Where is Top Talent?

As I talked about in “You should be paying attention to North Carolina:

There are certain stories and trends that the national media routinely misses because it’s so hyperfocused on what’s happening in the big coastal metros. This isn’t an “elite mainstream media” criticism – it’s just a function of where their readership is concentrated and where most of their reporters and correspondents are based. North Carolina’s evolution is one of these stories.

The economic primacy of NYC or SF win them not only outsized media attention, but as a result, they happen to be where a lot of the Serious Thinkers who weigh in on topics like these live. Whether executives, politicians, academics or investors, this group of chatterati is heavily concentrated in perhaps 5 giant coastal mega-metros, and deeply invested in a variety of narratives about these cities’ outsized success in the last 10-20 years.

This is one reason why you hear so much less about the success narratives outside of them. Some of my personal favorite examples of this are the “Texas Miracle,” Utah’s emergence as a heavyweight in enterprise cloud software, or the Upper South’s tremendous growth (if Virginia, the Carolinas and Georgia were a state, we’d be about the size of California, and growing a lot faster). These narratives of whole regions get a fraction of the media attention of Apple’s new headquarters construction, giving the idea that they’re of equal importance. They are not.
——————
▸ Given exercise 1: In the records, rewrite the lines between the one containing "Some (478, 156)" and the end of the records, inclusive, replacing "particular" with "specific" and leaving everything else unchanged. Omit the pictures from your answer.
——————
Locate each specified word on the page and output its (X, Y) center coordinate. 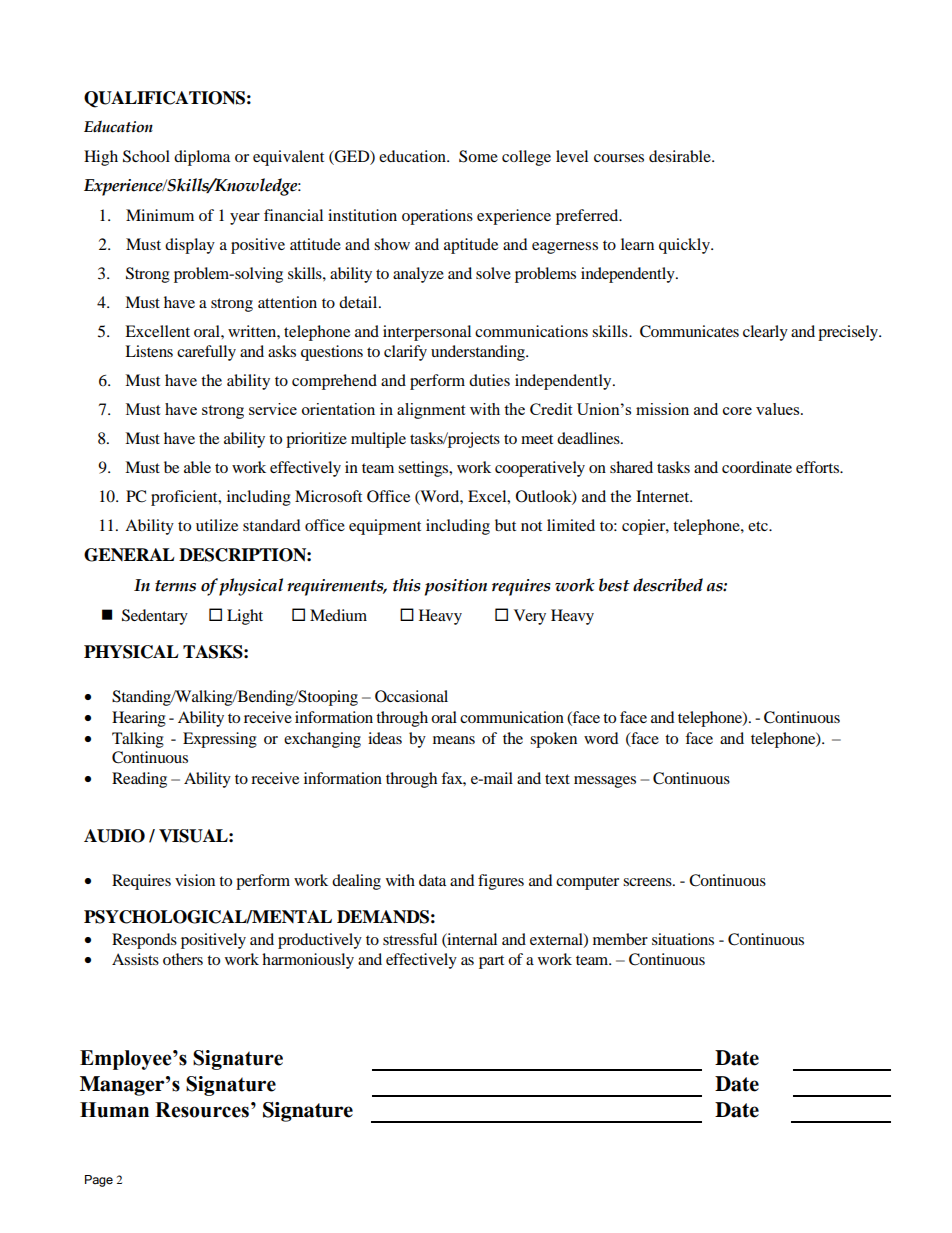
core (737, 411)
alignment (431, 411)
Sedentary (155, 617)
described (668, 585)
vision (195, 880)
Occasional (411, 696)
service (273, 409)
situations (683, 939)
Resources (202, 1110)
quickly (685, 246)
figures (501, 882)
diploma (202, 158)
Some (478, 156)
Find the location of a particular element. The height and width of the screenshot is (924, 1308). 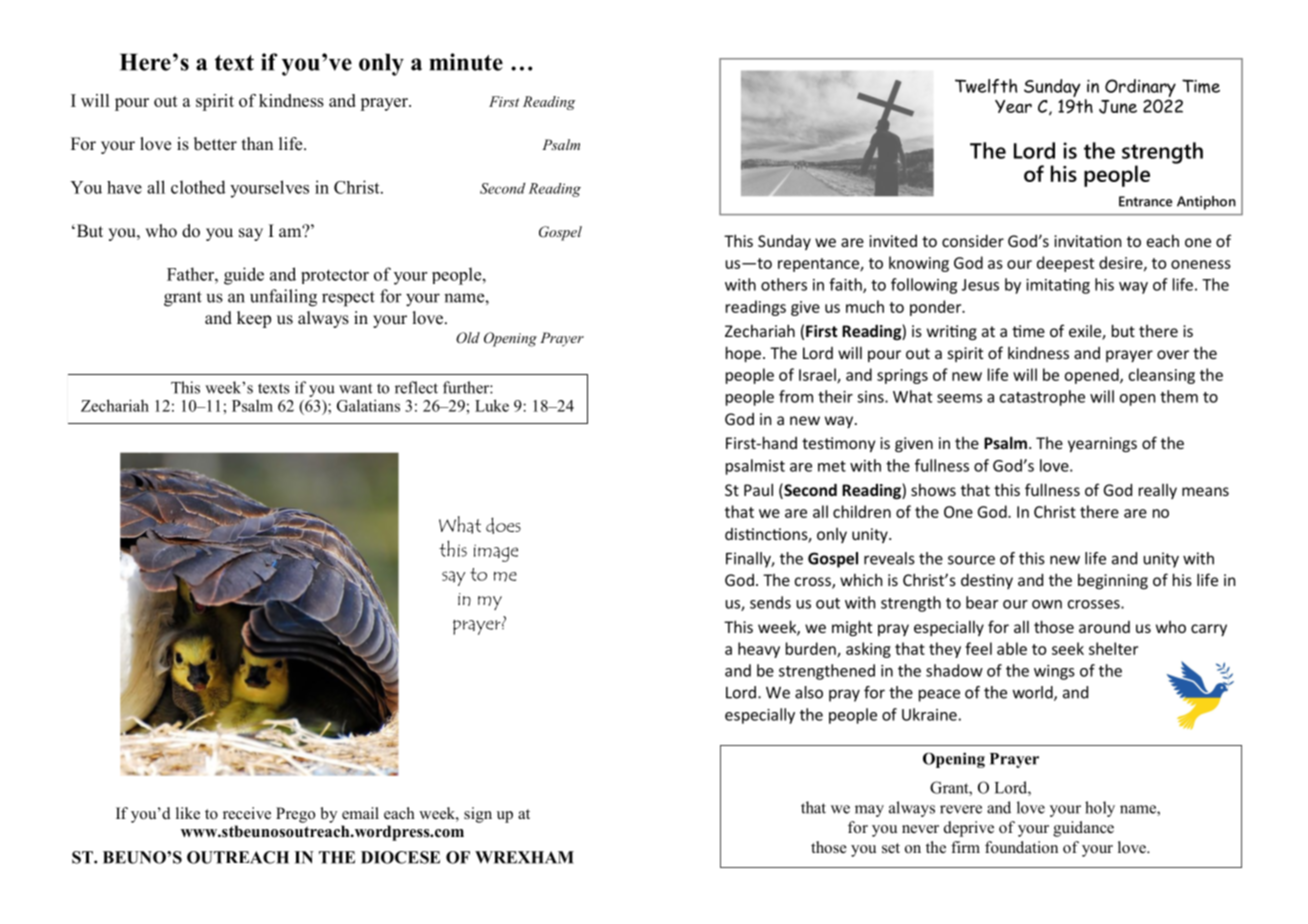

Ordinary is located at coordinates (1140, 89).
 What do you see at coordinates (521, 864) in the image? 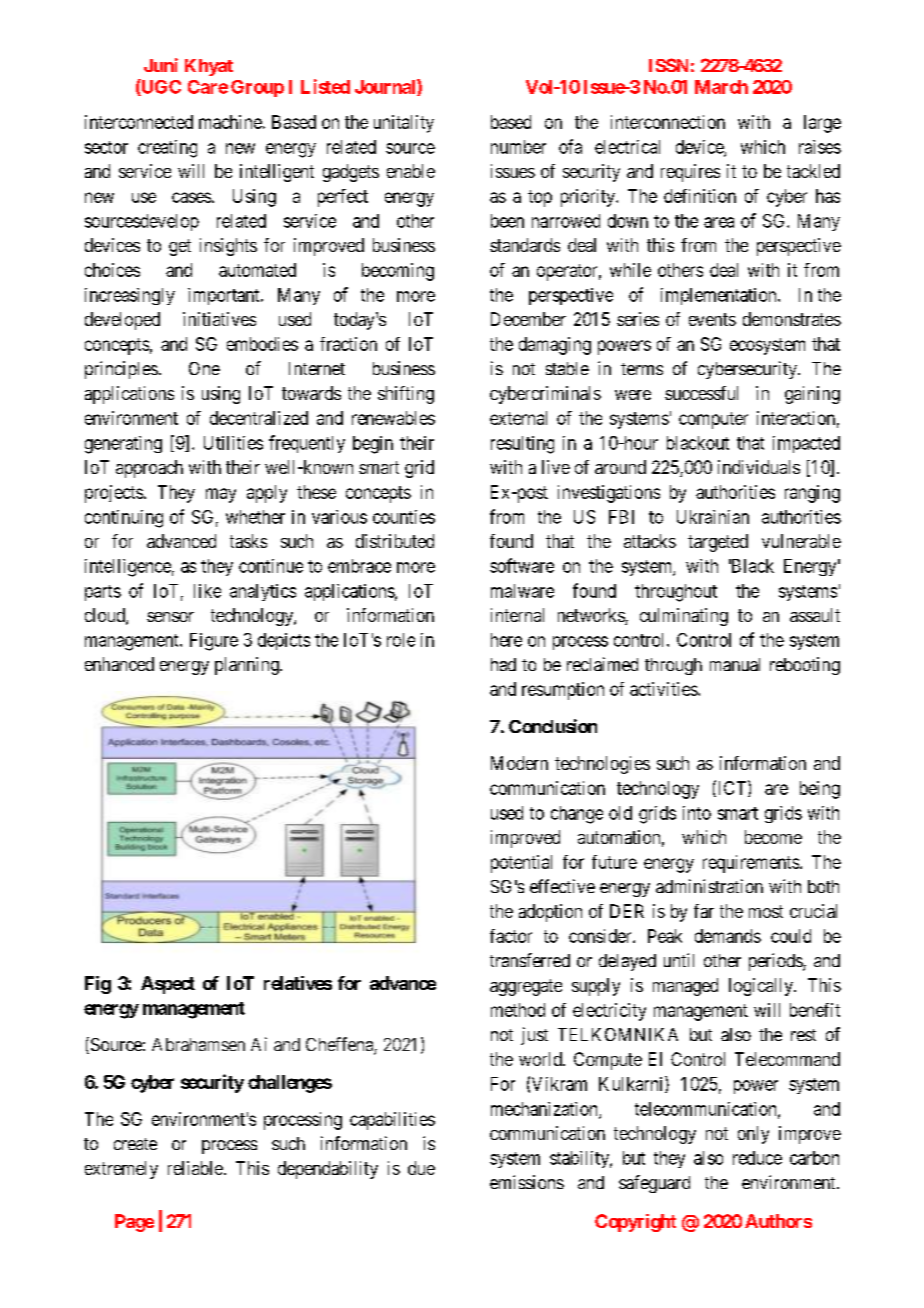
I see `potential` at bounding box center [521, 864].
——————
▸ Given exercise 2:
Answer these questions about the text on top talent and media attention:
(a) Which two cities does the text cite for their economic primacy?
(b) In what field does the text say Utah has emerged as a heavyweight?
(c) According to the text, what size would a state formed from Virginia, the Carolinas and Georgia be?

▸ Expected output 1:
Some (478, 156)
Find the location of a specific element. The height and width of the screenshot is (924, 1308). 

Ordinary is located at coordinates (1140, 89).
 What do you see at coordinates (521, 864) in the image? 
I see `potential` at bounding box center [521, 864].

▸ Expected output 2:
(a) NYC and SF.
(b) Enterprise cloud software.
(c) About the size of California.